__Problem to work on__
All lines from the one with "You are a computer-use agent." through the last line of the data below should be copied exactly; please add nothing.

:: Dataset ::

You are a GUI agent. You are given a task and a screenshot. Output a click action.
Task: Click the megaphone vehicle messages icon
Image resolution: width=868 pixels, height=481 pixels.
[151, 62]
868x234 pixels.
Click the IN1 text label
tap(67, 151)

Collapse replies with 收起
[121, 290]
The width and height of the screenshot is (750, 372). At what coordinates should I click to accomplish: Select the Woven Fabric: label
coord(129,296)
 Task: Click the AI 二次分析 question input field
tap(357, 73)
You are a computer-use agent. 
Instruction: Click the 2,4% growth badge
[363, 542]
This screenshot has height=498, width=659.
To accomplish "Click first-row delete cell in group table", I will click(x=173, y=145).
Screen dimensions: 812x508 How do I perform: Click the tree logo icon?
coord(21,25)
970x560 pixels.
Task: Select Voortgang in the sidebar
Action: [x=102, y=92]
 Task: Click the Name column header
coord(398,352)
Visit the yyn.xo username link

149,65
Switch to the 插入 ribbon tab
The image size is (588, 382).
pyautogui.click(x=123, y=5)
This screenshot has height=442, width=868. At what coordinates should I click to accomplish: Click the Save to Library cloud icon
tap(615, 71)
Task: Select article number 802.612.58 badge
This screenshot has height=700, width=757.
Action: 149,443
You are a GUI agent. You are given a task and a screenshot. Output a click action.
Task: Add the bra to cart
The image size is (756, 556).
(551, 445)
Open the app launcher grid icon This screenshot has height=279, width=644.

:::

__Task answer__
You are a computer-use agent. 
Instruction: Click the 2,4% growth badge
[363, 542]
This screenshot has height=498, width=659.
To accomplish "Click first-row delete cell in group table", I will click(x=173, y=145).
Screen dimensions: 812x508 How do I perform: Click the tree logo icon?
coord(21,25)
970x560 pixels.
Task: Select Voortgang in the sidebar
Action: [x=102, y=92]
 Task: Click the Name column header
coord(398,352)
Visit the yyn.xo username link

149,65
Switch to the 插入 ribbon tab
The image size is (588, 382).
pyautogui.click(x=123, y=5)
This screenshot has height=442, width=868. At what coordinates should I click to accomplish: Click the Save to Library cloud icon
tap(615, 71)
Task: Select article number 802.612.58 badge
This screenshot has height=700, width=757.
Action: 149,443
You are a GUI agent. You are given a task and a screenshot. Output a click action.
Task: Add the bra to cart
The image size is (756, 556).
(551, 445)
Open the app launcher grid icon This screenshot has height=279, width=644.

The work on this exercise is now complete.